Last week I went to a public meeting held at LittleBear's school about the plans to expand the provision of primary schooling here where we live. I've mentioned the process once or twice before, but it's rather slipped under the radar lately. But I went to the meeting, which was filled with a variety of suits from the council who wanted to assure the local population that everything would be fine.
The headmaster and LittleBear's teacher were also present, but only to guard the door and ensure nobody who shouldn't be in the school got into the school, and make sure everyone left again afterwards. The consultation itself was the council's bailiwick.
It would be fair to say that the meeting was not an oasis of calm and joy. There were strong opinions, stridently expressed (and not, for the most part, by me). One person, appallingly, resorted to shouting at LittleBear's lovely teacher, despite her only involvement being to open and close the front door.

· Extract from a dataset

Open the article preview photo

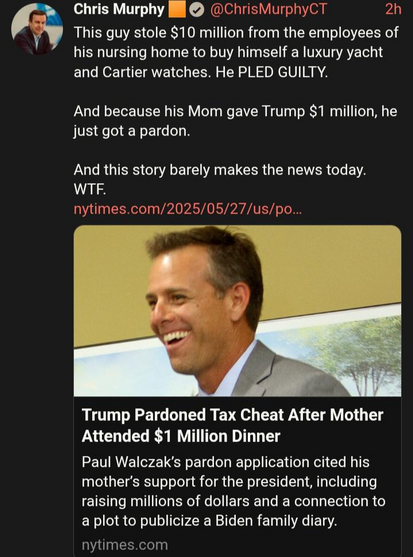click(238, 311)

As is the way with such events, there was a form to fill in to express one's opinions at the end. I left still clutching mine, requiring a bit more time and quiet to marshal my thoughts on subjects such as cycle access, drainage and road-crossings adequately. The Headmaster observed me leaving with said form and told me that if I wanted to email my comments in, the email address given wouldn't be accepting comments until the following morning. "So you can go home and write your angry letter and wait till morning to send it."
I wasn't quite sure how to take that parting shot.

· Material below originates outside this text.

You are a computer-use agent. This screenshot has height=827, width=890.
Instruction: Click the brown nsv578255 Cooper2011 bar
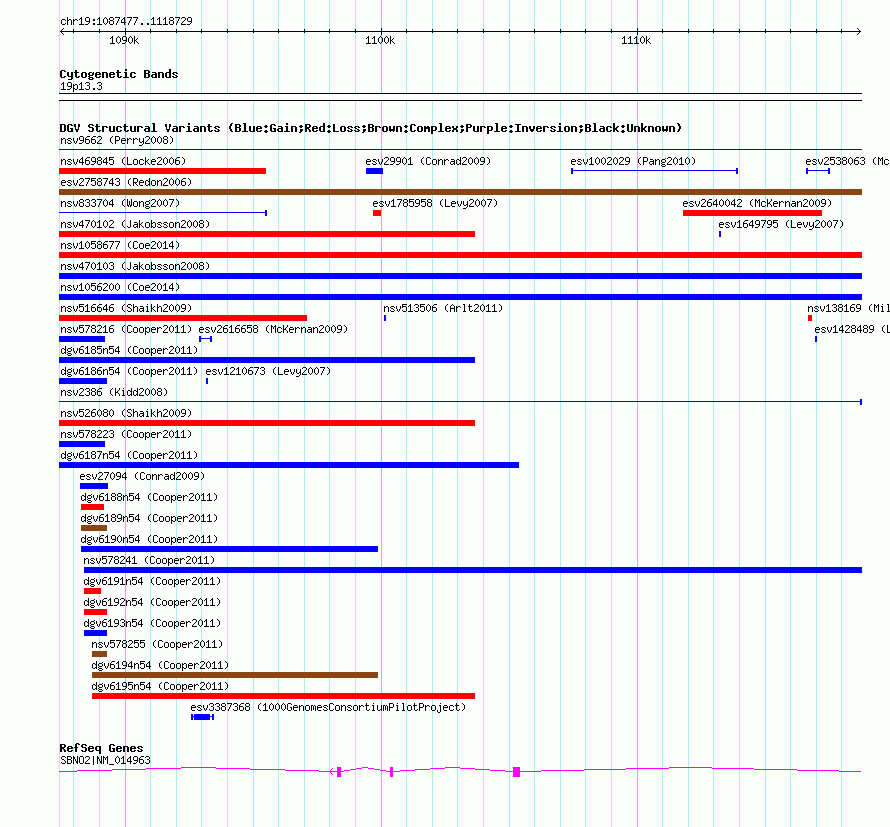(x=99, y=654)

Was it a general, impersonal "you"?
Had the overall tenor of the meeting caused him to believe that all submissions would be angry?
Was he making the same quip to everyone who left?
Or, as only the most paranoid part of me thought, was this a direct assessment of the likelihood that I personally would be writing an angry letter?
Fast-forward to today...
I have just finished my letter to the council with my responses to their plans. It is seven pages, complete with graphs, diagrams, maps and photographs. And quotes from George Bernard Shaw, JK Galbraith, and the film Shakespeare in Love. It's probably wasted on the council.
It may, or may not, be angry.
It turns out I wasn't paranoid, and that LittleBear's Headmaster has me pegged.